- **TASK OBJECTIVE**: List the lines of the entries, numbered, from the line with "Where should I" up to and including the line with "Looking at the screenshot, I should [436, 270].". Skip any blank lines and leave the pictures out.

- **MATERIAL SHOWN**:
◇ ◇ ◇

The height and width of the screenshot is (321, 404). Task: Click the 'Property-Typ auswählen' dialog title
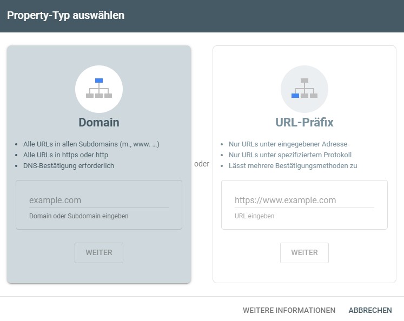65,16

◇ ◇ ◇

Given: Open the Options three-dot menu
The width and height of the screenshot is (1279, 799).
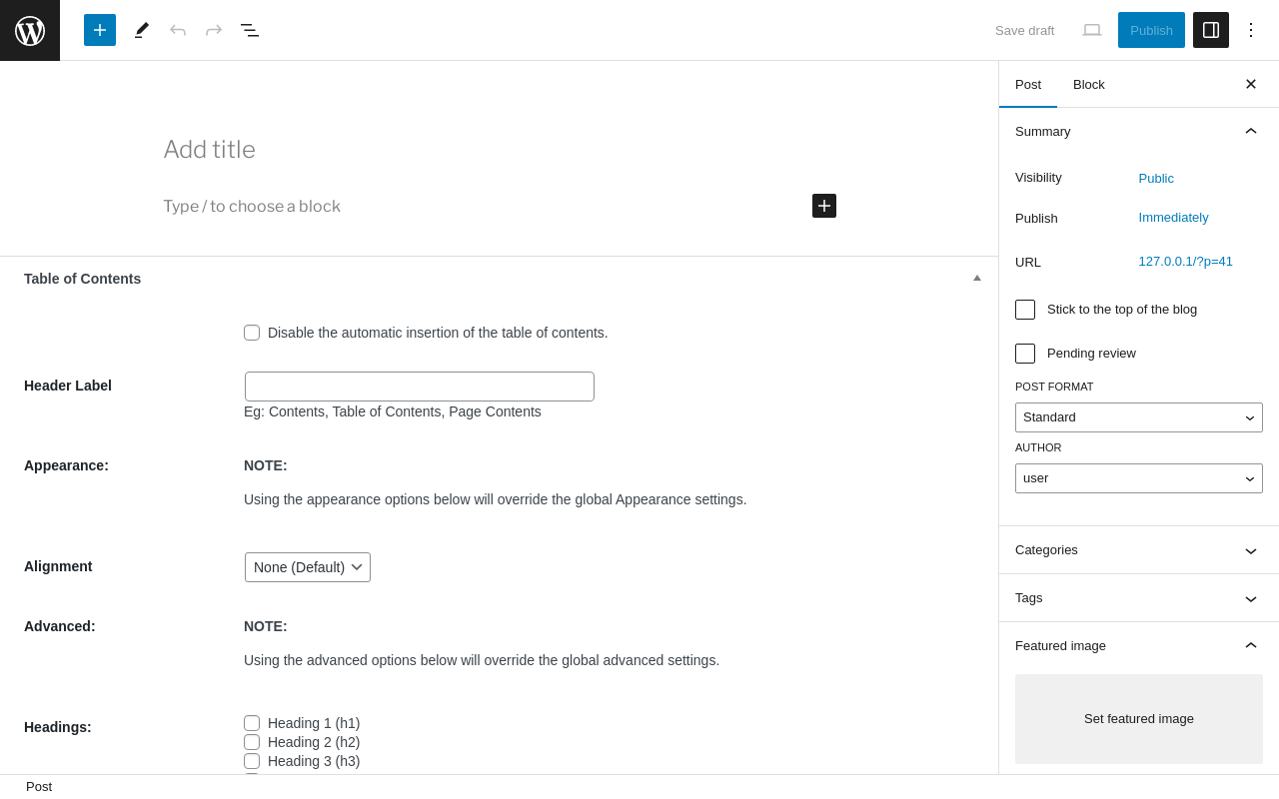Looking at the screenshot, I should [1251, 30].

◇ ◇ ◇

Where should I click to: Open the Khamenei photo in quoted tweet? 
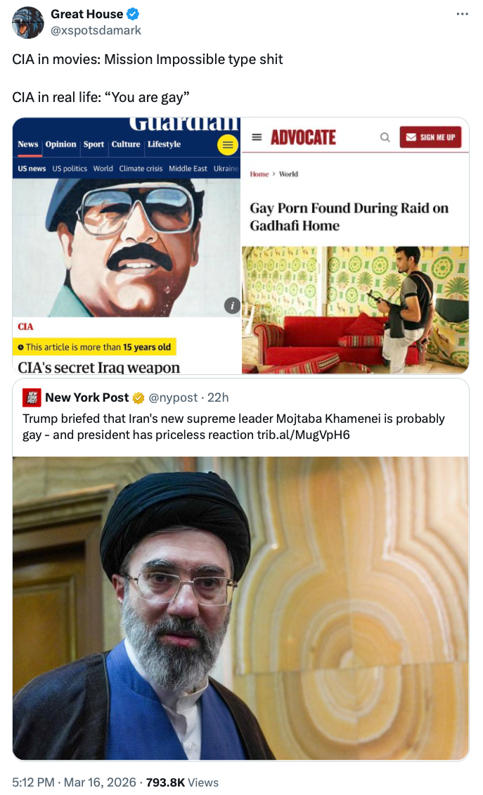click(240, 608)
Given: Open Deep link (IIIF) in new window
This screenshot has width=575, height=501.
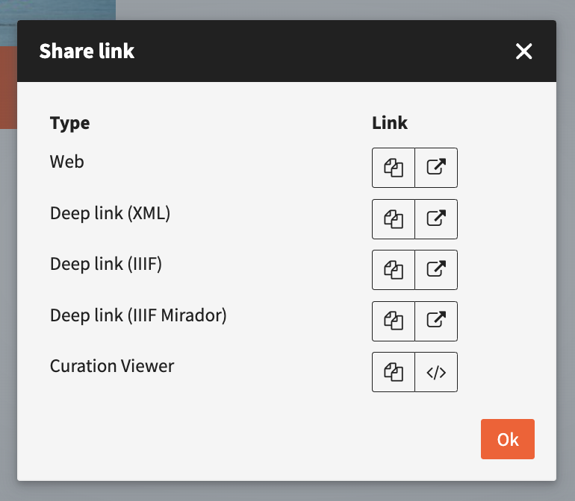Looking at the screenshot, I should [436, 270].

◇ ◇ ◇

- **EXERCISE SOLUTION**:
1. Where should I click to: Open the Khamenei photo in quoted tweet? 
2. click(240, 608)
3. Given: Open Deep link (IIIF) in new window
4. This screenshot has width=575, height=501.
5. Looking at the screenshot, I should [436, 270].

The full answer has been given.